Film Review: Death by China
Angry, fatally biased but watchable documentary ranting at China for its transgressions and damage done to the U.S. economy cries out for second opinions from other corners besides those damning.
Aug 15, 2012
-By Doris Toumarkine
For movie details, please click here.
Peter Navarro’s blast at China, blaming the new economic power for America’s severe unemployment and manufacturing slump, is about as shrill and one-sided as a documentary dare get. Too bad, because the more examination the better of this very real problem of a China rising on a shameful heap of so many poorly paid workers and cheap products (to say nothing of the country’s ever-deepening class divides). But propaganda today—in a post-Hitler, post-Stalin, post-Mao era—cannot be naive and demands balance and opposing points-of-view.
Death by China hasn’t an ounce.
Rather, Navarro, outraged and rightly so, gives us an arsenal of material supporting his attack. He uses smart animation to visualize the issues and depressing statistics and provides important background like China joining the World Trade Organization free-trade agreement in 2001, the move that opened this Pandora’s box.
Archival footage shows Presidents Reagan and Clinton paving China’s way into the WTO. We see China’s vast army of factory workers and, in a warning about the country’s military build-up, other vast armies of real marching soldiers.
There are the usual talking heads (some lifted from news footage), but most are not familiar. They include Harry Wu, who spent many years in a Chinese prison camp where even detainees made products for export. Also on board is
Forbes columnist Gordan Chang, who complains that the Communist Party doesn’t punish manufacturers for poorly made products.
And China also takes it on the chin for currency manipulation, rampant intellectual-property theft, human-rights abuses, trafficking in kidneys, persecution of dissenters like Falun Gong and Tibet. The country is also labeled the world’s most degraded environment, no thanks to a government that allows it to pollute.
Even ordinary Americans take a slap on the wrist for buying so much Made in China product (the bikes, the HDTVs, etc.). Other tidbits: The U.S. now also owes several trillion to China (oft referred to here as “totalitarian” China).
Broadly stated, the familiar message gets driven home. The cause of so much stress to the U.S. economy has to do with lax or no laws stateside, greedy and powerful giant U.S. multinational companies that are outsourcing their jobs and assuring continuation of this strategy by using armies of lobbyists able to talk anyone into almost anything, and China’s ability to exploit a competitor’s weaknesses.

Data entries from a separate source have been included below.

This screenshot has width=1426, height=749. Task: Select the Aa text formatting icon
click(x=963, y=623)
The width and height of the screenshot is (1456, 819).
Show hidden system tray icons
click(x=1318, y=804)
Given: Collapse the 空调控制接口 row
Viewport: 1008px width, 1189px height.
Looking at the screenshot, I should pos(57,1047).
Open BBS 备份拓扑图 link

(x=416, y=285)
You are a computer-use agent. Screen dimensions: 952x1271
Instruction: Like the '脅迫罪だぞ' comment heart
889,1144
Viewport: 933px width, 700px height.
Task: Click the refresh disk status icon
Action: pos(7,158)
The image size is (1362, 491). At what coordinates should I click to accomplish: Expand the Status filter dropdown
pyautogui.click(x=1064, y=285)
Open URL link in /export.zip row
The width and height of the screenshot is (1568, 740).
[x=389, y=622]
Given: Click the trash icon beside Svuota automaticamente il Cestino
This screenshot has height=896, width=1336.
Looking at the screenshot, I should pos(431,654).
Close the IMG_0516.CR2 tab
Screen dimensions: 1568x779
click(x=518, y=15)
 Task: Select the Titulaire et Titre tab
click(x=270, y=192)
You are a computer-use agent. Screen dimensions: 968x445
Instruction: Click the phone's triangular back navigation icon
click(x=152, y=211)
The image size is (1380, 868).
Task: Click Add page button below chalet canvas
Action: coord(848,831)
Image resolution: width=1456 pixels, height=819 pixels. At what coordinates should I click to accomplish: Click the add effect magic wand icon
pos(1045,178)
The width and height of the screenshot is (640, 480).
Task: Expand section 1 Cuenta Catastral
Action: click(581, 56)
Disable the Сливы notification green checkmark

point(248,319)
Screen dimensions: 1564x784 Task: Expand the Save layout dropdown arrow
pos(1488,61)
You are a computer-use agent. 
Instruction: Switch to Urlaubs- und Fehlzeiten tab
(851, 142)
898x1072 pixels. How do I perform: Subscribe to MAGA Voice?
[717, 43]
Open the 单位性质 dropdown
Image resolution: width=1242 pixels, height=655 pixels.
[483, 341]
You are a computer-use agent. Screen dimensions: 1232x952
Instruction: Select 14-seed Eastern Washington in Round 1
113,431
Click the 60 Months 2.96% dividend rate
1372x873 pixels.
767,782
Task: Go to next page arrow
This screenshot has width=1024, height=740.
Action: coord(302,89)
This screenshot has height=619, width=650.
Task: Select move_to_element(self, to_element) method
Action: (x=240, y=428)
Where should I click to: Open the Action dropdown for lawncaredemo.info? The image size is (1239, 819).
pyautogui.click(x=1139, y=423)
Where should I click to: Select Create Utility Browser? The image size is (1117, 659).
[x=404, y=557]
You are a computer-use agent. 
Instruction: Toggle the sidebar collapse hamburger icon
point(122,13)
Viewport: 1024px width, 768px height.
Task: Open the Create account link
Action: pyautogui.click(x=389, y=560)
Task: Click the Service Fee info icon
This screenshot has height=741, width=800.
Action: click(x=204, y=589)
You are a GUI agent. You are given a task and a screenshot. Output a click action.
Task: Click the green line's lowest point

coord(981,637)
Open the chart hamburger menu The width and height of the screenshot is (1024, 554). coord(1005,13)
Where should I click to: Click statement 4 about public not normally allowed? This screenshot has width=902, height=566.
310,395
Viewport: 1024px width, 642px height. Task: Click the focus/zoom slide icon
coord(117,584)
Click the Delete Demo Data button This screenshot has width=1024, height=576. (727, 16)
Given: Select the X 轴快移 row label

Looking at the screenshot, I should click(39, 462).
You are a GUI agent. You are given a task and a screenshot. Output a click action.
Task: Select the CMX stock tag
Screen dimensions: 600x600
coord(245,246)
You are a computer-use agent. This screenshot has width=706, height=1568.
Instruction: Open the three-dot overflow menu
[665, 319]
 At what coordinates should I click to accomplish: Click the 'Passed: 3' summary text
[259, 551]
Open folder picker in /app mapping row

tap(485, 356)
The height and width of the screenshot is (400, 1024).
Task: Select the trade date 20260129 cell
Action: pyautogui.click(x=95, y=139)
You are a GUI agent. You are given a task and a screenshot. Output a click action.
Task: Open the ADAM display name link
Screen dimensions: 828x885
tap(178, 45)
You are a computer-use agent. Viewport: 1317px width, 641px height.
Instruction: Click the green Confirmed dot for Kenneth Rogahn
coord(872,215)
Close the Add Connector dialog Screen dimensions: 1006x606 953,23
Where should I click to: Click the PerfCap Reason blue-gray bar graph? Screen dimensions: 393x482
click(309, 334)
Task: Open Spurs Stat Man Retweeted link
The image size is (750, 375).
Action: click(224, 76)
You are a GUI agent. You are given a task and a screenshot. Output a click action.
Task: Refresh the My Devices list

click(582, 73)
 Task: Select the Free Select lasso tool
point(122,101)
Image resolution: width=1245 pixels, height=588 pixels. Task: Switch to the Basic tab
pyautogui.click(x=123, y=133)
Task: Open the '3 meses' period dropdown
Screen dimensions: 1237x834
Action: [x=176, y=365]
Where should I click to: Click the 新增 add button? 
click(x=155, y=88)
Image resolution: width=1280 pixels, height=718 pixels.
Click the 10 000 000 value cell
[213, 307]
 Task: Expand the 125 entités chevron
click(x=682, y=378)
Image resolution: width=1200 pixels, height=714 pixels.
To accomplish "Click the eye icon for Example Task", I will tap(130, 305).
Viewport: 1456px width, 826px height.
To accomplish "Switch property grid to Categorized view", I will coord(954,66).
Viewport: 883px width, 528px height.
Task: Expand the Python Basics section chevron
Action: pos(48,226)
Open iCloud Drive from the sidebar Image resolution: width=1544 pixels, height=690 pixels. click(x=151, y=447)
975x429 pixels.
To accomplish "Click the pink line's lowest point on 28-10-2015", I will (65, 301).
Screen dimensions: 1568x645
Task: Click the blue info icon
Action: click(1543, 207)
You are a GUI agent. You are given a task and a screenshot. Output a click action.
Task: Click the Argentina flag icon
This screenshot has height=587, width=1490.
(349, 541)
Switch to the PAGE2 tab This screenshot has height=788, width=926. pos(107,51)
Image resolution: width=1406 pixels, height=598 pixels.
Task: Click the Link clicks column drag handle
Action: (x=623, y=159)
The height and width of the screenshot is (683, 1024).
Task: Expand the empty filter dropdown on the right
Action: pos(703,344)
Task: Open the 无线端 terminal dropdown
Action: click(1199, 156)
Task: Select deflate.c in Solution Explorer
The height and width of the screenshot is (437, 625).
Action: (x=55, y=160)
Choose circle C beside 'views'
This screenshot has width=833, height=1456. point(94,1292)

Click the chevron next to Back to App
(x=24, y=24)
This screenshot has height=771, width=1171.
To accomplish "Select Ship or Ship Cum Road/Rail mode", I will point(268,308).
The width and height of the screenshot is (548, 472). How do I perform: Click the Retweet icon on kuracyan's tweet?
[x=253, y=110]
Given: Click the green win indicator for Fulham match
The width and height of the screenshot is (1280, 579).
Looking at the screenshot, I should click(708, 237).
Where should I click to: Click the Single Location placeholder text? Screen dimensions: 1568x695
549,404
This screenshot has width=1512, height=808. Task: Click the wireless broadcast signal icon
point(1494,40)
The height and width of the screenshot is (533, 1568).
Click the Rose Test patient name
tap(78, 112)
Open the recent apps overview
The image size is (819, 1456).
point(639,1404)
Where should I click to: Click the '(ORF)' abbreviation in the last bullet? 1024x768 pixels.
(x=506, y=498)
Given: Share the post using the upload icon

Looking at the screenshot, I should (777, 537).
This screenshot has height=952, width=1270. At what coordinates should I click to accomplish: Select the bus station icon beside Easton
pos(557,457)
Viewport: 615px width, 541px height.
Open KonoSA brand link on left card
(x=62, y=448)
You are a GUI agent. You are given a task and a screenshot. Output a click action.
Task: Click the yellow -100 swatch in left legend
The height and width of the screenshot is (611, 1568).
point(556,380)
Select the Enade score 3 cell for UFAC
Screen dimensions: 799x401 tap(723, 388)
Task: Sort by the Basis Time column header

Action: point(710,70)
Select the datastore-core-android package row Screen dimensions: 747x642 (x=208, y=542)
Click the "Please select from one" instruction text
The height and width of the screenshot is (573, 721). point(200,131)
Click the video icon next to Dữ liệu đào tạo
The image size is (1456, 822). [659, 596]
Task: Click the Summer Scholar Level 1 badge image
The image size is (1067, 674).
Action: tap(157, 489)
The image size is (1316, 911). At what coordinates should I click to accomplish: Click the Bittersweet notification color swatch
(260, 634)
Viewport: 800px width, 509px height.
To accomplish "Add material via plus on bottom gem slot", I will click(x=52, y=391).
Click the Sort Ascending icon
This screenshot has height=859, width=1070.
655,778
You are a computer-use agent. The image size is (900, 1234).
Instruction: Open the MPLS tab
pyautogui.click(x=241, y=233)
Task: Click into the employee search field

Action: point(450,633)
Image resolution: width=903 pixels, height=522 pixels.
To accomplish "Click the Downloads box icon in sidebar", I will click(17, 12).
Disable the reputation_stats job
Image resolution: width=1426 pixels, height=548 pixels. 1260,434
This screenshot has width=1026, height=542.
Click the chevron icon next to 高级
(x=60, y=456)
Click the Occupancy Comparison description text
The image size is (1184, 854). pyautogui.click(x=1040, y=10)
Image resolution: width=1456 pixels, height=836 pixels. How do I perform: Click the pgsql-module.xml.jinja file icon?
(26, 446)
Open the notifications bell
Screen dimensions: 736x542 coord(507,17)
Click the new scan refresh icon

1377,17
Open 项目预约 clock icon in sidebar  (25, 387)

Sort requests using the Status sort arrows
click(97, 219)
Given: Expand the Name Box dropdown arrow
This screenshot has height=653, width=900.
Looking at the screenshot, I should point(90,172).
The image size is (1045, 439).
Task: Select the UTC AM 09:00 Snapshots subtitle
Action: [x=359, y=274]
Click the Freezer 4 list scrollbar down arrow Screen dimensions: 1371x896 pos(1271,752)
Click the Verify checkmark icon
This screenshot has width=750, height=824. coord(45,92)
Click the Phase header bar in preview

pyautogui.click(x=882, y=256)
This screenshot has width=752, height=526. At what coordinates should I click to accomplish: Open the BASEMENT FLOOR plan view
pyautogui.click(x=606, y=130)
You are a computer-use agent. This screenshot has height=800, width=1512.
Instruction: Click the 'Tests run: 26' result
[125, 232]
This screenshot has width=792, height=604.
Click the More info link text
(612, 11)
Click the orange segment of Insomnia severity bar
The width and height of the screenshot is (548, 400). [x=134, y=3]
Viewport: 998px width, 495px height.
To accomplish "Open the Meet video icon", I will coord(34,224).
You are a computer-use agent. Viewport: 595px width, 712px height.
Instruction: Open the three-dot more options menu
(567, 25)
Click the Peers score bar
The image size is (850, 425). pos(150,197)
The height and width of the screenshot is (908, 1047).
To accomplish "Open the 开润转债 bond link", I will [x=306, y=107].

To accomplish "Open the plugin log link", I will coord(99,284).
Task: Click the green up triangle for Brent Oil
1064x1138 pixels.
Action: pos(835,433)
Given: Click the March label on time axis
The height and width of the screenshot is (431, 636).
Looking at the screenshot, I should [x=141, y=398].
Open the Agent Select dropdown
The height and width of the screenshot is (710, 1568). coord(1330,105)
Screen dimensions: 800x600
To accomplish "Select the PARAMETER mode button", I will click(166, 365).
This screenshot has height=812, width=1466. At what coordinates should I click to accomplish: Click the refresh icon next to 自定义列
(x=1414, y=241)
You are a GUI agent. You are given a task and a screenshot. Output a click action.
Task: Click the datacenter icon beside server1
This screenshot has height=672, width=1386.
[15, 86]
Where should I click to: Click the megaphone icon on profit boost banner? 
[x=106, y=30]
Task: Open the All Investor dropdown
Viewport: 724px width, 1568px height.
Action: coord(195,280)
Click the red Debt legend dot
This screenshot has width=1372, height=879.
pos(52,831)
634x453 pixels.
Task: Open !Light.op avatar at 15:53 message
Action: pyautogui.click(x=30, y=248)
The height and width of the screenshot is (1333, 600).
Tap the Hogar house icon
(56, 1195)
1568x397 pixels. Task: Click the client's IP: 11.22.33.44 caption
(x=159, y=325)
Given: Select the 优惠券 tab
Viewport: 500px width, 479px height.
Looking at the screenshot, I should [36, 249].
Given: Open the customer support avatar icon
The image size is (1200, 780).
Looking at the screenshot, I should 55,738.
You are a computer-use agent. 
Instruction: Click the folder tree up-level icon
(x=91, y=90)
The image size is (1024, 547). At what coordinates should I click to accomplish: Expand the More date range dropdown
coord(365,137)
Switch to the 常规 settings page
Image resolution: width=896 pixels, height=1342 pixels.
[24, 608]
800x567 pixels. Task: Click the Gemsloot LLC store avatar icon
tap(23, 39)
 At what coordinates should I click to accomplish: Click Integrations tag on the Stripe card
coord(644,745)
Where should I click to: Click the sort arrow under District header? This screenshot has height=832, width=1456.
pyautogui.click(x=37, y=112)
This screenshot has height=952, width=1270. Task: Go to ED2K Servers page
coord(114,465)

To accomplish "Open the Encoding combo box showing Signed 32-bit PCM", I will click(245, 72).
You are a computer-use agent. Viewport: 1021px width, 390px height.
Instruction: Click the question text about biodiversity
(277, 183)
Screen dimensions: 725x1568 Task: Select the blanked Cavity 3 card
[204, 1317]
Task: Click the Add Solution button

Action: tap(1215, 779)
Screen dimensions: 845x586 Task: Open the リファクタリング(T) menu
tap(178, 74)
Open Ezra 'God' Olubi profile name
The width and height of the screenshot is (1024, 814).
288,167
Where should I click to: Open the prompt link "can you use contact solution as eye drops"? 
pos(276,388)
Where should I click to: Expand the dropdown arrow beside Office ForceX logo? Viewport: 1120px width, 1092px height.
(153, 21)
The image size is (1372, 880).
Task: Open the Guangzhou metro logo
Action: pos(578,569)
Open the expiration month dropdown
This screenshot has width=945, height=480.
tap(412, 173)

Such a perfect storm has thousands of smaller U.S. companies struggling to stay alive and work flooding out of this country.
On an upbeat note, the doc does try to drive home that it is not blaming the Chinese people but the Communist government. Yet
Death by China still functions as flat-out propaganda, pure and simple and bludgeoning. There’s not a shred of opinion or testimony from the other side, whether from China itself, academics, experts in government or think-tank wonks. Sadly, such one-sidedness blunts a very real problem.
As a by-product of
Death by China’s monolithic stance, it does beg (unintentionally) for a balanced sequel addressing possible solutions. Its slam (also no doubt unintentionally) reminds that there’s no business person or government on the planet that would not, like China, take advantage of another’s laxity, paralysis, greed, self-interest and inefficiencies, especially when such moves fall within the law.